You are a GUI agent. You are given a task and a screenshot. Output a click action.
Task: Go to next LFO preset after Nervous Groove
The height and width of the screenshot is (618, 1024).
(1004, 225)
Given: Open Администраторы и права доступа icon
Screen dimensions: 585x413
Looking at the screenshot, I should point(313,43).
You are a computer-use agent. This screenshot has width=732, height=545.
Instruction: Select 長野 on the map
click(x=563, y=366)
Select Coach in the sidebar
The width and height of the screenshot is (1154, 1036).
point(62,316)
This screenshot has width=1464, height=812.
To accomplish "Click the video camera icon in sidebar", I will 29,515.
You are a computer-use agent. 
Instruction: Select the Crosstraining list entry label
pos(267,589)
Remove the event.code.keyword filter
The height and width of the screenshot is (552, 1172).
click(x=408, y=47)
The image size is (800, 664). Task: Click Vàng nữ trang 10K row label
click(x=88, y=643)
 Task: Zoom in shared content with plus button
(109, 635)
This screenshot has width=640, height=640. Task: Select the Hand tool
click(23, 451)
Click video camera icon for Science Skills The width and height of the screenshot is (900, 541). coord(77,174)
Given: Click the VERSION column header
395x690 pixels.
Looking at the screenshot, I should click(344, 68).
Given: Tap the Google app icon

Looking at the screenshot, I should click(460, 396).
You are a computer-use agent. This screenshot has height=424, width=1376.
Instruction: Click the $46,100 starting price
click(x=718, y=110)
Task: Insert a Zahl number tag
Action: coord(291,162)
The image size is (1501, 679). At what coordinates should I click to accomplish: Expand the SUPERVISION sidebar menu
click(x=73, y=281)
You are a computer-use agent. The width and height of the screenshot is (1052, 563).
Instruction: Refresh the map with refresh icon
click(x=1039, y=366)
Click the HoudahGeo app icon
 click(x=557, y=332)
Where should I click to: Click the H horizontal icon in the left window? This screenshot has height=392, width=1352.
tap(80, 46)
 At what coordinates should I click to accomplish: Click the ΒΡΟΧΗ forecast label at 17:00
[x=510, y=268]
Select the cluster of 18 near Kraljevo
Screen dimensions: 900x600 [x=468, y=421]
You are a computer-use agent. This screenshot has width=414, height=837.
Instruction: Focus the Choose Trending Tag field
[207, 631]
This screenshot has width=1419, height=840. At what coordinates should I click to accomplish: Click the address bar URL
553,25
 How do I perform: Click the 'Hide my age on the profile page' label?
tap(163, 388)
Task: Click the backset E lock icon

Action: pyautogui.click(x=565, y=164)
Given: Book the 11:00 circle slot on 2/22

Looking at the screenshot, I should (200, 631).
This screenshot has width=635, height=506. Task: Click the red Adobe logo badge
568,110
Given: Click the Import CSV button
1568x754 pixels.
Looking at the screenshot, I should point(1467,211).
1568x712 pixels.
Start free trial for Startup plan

^^^^^^^^

◆ The problem:
For this task, please set down every entry exactly, with no line left out.

◆ Solution to this problem:
You are a GUI agent. You are given a task and a screenshot. Output a click action.
Task: Go to next LFO preset after Nervous Groove
The height and width of the screenshot is (618, 1024).
(1004, 225)
Given: Open Администраторы и права доступа icon
Screen dimensions: 585x413
Looking at the screenshot, I should point(313,43).
You are a computer-use agent. This screenshot has width=732, height=545.
Instruction: Select 長野 on the map
click(x=563, y=366)
Select Coach in the sidebar
The width and height of the screenshot is (1154, 1036).
point(62,316)
This screenshot has width=1464, height=812.
To accomplish "Click the video camera icon in sidebar", I will 29,515.
You are a computer-use agent. 
Instruction: Select the Crosstraining list entry label
pos(267,589)
Remove the event.code.keyword filter
The height and width of the screenshot is (552, 1172).
click(x=408, y=47)
The image size is (800, 664). Task: Click Vàng nữ trang 10K row label
click(x=88, y=643)
 Task: Zoom in shared content with plus button
(109, 635)
This screenshot has width=640, height=640. Task: Select the Hand tool
click(23, 451)
Click video camera icon for Science Skills The width and height of the screenshot is (900, 541). coord(77,174)
Given: Click the VERSION column header
395x690 pixels.
Looking at the screenshot, I should click(344, 68).
Given: Tap the Google app icon

Looking at the screenshot, I should click(460, 396).
You are a computer-use agent. This screenshot has height=424, width=1376.
Instruction: Click the $46,100 starting price
click(x=718, y=110)
Task: Insert a Zahl number tag
Action: coord(291,162)
The image size is (1501, 679). At what coordinates should I click to accomplish: Expand the SUPERVISION sidebar menu
click(x=73, y=281)
You are a computer-use agent. The width and height of the screenshot is (1052, 563).
Instruction: Refresh the map with refresh icon
click(x=1039, y=366)
Click the HoudahGeo app icon
 click(x=557, y=332)
Where should I click to: Click the H horizontal icon in the left window? This screenshot has height=392, width=1352.
tap(80, 46)
 At what coordinates should I click to accomplish: Click the ΒΡΟΧΗ forecast label at 17:00
[x=510, y=268]
Select the cluster of 18 near Kraljevo
Screen dimensions: 900x600 [x=468, y=421]
You are a computer-use agent. This screenshot has width=414, height=837.
Instruction: Focus the Choose Trending Tag field
[207, 631]
This screenshot has width=1419, height=840. At what coordinates should I click to accomplish: Click the address bar URL
553,25
 How do I perform: Click the 'Hide my age on the profile page' label?
tap(163, 388)
Task: Click the backset E lock icon

Action: pyautogui.click(x=565, y=164)
Given: Book the 11:00 circle slot on 2/22

Looking at the screenshot, I should (200, 631).
This screenshot has width=635, height=506. Task: Click the red Adobe logo badge
568,110
Given: Click the Import CSV button
1568x754 pixels.
Looking at the screenshot, I should point(1467,211).
1568x712 pixels.
Start free trial for Startup plan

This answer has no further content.